Надо все подавать с серьезным лицом, чтобы тебя серьезно воспринимали… Нам хочется, чтобы нормальные 40-летние мужчины, которые ходят в кафе «Манты», могли нас тоже послушать и потанцевать под них с удовольствием. А такие мужики шуточки не любят. Им нужны нормальные жизненные песни[117]
.Пользуясь терминологией Пригова и Эпштейна, такую стратегию обращения к советскому можно назвать новой искренностью, которая отходит от обличительного ироничного тона, чтобы стать «нормальной жизненной песней» для посетителей кафе «Манты», хотя и сохраняет в себе легкий оттенок иронии. С другой стороны, ироничная атмосфера усиливается тем, что композицию исполняют молодые люди на вид чуть за 20. В контексте песен перестает быть важным различение того, что реально могло происходить в жизни исполнителя или слушателей, а советский парфюм становится оторванным от места и времени образом для описания переживаний молодых людей.

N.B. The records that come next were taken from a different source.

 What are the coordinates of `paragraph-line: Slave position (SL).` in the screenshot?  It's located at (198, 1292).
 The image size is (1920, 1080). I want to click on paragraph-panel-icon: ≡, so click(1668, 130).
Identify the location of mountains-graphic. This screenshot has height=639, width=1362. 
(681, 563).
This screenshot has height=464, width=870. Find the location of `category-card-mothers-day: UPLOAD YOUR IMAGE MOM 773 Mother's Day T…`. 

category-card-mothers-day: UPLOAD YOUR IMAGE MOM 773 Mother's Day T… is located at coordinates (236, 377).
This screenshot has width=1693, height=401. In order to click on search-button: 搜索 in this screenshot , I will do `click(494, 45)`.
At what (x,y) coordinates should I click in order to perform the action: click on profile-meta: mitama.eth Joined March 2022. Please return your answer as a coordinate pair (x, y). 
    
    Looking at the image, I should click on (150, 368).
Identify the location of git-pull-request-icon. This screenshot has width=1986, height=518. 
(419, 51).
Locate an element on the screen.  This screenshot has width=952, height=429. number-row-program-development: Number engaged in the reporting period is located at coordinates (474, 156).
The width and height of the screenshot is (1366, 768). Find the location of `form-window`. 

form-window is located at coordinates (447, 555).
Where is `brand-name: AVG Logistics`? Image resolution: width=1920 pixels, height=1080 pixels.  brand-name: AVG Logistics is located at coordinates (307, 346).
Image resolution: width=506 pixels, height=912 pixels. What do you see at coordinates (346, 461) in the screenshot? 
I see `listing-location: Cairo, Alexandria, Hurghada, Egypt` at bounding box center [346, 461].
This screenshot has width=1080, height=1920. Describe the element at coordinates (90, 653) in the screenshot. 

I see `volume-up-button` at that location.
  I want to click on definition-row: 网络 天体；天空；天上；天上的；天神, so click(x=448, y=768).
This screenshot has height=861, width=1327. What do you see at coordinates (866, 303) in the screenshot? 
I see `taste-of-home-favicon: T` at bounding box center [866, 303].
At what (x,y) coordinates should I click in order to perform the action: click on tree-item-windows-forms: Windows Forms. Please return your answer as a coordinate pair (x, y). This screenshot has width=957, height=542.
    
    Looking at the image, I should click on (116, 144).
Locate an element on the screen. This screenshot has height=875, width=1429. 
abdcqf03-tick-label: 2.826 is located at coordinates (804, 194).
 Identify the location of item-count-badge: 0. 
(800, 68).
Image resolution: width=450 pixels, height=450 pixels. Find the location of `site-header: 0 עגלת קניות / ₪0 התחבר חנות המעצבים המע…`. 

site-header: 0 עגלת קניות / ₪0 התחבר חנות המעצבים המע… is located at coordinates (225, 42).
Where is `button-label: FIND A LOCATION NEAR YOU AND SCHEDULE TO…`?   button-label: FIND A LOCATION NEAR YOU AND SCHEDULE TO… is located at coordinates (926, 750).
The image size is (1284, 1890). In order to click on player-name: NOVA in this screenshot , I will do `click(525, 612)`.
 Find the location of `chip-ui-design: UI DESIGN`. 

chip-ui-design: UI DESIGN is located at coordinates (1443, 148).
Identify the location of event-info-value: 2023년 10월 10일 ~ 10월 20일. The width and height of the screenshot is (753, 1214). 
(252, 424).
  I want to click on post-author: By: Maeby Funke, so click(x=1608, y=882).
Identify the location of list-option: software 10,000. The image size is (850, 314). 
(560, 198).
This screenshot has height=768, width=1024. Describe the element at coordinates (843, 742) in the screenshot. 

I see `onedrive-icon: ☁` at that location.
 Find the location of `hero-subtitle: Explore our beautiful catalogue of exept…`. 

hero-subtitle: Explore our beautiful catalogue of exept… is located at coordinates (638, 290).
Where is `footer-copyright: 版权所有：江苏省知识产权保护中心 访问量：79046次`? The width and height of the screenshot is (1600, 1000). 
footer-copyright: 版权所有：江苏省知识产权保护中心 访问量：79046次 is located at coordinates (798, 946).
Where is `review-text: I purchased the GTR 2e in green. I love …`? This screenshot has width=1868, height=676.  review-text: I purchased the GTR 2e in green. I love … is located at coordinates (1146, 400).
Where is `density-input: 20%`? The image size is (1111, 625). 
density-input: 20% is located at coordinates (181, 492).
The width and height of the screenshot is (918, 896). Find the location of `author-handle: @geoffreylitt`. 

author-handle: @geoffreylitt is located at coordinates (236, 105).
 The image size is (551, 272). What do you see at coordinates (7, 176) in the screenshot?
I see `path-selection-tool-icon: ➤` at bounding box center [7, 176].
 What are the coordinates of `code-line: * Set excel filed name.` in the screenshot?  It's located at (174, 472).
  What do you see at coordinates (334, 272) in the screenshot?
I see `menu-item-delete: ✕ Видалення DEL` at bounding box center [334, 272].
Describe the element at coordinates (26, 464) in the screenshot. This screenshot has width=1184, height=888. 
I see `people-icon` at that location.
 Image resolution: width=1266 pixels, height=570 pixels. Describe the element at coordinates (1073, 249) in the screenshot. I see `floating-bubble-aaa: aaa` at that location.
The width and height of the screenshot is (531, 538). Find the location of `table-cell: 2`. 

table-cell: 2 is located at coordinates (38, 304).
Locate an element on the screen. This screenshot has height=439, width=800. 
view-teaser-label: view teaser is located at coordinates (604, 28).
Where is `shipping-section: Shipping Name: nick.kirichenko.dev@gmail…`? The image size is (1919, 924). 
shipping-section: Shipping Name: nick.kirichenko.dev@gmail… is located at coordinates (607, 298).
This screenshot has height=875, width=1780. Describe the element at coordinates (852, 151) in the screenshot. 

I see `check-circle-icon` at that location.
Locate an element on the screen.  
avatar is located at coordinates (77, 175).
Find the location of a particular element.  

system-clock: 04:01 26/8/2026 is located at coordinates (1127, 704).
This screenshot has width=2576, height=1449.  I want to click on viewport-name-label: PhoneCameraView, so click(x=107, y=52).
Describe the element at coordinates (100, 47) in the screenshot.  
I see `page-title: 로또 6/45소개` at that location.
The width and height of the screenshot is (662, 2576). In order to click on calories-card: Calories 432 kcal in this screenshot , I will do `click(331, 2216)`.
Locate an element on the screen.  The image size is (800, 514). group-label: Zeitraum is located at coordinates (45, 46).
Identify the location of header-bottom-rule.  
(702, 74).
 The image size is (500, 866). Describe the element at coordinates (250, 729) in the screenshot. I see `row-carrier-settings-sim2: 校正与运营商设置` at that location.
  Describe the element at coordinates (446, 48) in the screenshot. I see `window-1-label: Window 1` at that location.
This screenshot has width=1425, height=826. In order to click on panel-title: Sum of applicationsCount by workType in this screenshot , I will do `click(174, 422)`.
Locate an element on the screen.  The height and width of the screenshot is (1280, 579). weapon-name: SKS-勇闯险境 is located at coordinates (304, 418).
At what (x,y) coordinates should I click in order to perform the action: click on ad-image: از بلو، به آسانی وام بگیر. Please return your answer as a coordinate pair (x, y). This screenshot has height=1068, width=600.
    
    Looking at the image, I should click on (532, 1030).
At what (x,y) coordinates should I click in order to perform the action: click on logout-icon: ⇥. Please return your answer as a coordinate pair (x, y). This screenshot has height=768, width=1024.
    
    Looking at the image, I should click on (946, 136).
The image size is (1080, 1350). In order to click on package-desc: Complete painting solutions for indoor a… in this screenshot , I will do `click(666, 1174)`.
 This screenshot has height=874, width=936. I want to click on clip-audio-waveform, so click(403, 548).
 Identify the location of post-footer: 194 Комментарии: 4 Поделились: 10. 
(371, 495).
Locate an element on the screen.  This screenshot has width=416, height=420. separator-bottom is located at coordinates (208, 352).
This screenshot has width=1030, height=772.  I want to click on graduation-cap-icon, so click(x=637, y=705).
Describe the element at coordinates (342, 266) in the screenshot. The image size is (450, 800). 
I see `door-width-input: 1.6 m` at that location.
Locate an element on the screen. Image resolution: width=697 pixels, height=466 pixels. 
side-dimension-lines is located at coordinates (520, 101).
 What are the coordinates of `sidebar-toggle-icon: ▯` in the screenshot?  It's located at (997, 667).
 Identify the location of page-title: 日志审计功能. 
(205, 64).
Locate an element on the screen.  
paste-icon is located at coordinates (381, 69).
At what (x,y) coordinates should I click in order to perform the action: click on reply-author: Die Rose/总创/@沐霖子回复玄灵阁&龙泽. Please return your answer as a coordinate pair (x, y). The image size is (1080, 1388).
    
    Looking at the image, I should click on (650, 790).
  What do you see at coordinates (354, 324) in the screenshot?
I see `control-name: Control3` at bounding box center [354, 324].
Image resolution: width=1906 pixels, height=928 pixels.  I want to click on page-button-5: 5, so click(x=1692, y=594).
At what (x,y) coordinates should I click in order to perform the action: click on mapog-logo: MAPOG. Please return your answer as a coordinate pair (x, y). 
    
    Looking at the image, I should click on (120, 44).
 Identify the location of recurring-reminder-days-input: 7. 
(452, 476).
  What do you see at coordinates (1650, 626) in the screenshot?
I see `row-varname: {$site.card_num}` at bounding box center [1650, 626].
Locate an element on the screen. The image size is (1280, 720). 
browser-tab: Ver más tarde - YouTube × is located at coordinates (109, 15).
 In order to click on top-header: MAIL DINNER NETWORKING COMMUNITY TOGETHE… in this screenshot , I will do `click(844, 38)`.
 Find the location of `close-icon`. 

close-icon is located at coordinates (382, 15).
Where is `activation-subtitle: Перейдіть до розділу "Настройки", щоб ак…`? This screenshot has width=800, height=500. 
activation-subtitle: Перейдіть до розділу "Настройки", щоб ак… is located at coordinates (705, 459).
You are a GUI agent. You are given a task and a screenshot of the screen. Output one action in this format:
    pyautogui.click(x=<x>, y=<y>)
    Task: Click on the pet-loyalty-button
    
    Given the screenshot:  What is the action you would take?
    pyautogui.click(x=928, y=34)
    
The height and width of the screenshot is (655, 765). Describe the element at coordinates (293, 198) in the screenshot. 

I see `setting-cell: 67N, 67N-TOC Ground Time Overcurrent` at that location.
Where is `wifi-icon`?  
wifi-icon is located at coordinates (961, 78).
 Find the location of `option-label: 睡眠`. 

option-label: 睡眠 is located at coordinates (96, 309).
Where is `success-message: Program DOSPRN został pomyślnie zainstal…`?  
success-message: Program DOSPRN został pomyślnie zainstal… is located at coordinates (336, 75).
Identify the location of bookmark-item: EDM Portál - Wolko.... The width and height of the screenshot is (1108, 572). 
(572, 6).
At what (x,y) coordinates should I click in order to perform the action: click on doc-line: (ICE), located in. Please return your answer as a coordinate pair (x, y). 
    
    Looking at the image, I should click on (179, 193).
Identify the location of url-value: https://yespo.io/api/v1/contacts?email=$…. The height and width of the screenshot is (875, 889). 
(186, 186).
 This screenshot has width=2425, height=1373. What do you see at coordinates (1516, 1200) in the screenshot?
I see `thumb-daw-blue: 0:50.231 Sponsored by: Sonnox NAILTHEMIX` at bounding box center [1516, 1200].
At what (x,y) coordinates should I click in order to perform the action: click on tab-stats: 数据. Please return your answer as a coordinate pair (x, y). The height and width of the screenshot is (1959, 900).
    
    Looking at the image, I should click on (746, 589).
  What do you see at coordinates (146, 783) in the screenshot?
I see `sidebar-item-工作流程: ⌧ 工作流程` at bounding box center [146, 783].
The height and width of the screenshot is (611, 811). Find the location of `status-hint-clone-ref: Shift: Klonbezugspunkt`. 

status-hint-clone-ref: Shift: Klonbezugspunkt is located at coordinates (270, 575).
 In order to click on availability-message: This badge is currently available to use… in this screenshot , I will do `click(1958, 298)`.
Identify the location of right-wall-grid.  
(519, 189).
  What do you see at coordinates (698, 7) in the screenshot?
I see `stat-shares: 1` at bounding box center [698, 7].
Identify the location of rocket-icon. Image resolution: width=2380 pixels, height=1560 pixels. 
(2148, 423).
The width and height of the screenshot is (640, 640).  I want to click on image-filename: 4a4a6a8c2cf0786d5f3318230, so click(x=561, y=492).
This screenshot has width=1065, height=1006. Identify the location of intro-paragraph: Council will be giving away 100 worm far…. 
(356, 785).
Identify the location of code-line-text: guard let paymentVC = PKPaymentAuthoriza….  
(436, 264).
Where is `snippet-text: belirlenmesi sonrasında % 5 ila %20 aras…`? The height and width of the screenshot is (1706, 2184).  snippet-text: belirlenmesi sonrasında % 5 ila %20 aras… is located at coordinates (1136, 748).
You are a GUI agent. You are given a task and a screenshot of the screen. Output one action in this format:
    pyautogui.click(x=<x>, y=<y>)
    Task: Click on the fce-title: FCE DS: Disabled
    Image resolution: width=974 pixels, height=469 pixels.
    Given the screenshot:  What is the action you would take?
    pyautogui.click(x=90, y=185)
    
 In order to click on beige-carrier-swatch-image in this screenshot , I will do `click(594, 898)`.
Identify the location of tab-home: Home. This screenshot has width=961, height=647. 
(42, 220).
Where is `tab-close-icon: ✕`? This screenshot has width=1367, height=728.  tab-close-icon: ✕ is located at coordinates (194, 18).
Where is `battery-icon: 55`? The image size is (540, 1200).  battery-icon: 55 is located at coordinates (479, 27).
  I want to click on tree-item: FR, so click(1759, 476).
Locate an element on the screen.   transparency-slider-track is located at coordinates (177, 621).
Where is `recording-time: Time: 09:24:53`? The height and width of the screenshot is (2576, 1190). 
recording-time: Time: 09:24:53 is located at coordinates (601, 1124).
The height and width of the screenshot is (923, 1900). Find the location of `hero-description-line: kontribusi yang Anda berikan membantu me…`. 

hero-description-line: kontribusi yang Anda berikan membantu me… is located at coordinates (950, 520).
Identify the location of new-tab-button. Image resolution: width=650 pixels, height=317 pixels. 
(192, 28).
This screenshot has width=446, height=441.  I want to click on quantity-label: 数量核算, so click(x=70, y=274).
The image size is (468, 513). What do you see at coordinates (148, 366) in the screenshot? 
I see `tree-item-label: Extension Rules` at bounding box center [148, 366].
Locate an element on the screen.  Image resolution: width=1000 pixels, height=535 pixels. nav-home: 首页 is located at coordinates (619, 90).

На фоне повсеместного постправдивого дискурса, безжалостной иронии и хонтологического исторического разлома для молодых исполнителей СССР может также становиться утопией — «не-местом», «местом, которого никогда не было». Лирические и утопические мотивы мы можем найти в творчестве группы «Комсомольск». В интервью ее вокалистки поясняют выбор такого названия:
Комсомольск — это не название конкретного города, а нечто обобщающее. Валялась на даче подшивка журналов «Крокодил», и на обложке одного из них, за 1959 или 1962 год, был нарисован красный корабль: на палубе стояли молодые люди с сильными и красивыми лицами, а на парусах были написаны названия городов, которые они едут строить. Вот в том числе и Комсомольск-на-Амуре. Конечно, возводили Комсомольск в основном зэки, но сама идея, что молодежь из Москвы срывается на Дальний Восток строить новые города и новую жизнь, — очень красивая, несмотря на свою утопичность. Мы могли бы назваться и «Чевенгур», но это уже слишком[118]
.Для «Комсомольска» советская визуальная символика отрывается от всех коннотаций. Если в предыдущих частях статьи мы прослеживали критическую рефлексию по отношению к прошлому, политике памяти, современному настоящему, а СССР сохранял свою связь с историей, то для «Комсомольска» от Советского Союза остаются фрагменты памяти и утопичное настроение, а весь смысл, связанный с реальной эпохой, «схлопывается». Фантазия группы «Комсомольск» относится то ли к какому-то абстрактному, не вписанному в историю городу, то ли к вполне конкретному городу Москве, в котором происходит действие их песен. Обложки их записей — трамваи советской эпохи, фотографии московского метрополитена неопределенного времени — представляют собой коллажи из разных эпох; на то, что их можно интерпретировать внеисторично и ирреально, указывают также черно-белые глаза, наклеенные на лица девушек. Эта деталь как будто подчеркивает фикциональный характер тех нарративов, которые создает группа.
Характерный пример в этом смысле — клип на песню «Где мы сейчас?», снятый режиссером Еленой Ваниной. Участницы группы с помощью фантазии могут оказаться где угодно — однако поиск своего места в истории и современности по сюжету начинается с советской рюмочной. Здесь обобщенное «советское» становится тем самым не-местом, из которого можно начинать строить отношения с настоящим и будущим. В кадрах мелькают бюсты советских вождей, поет Майя Кристалинская, девушки меняют парики и оказываются то в советской рюмочной, то в центре Москвы.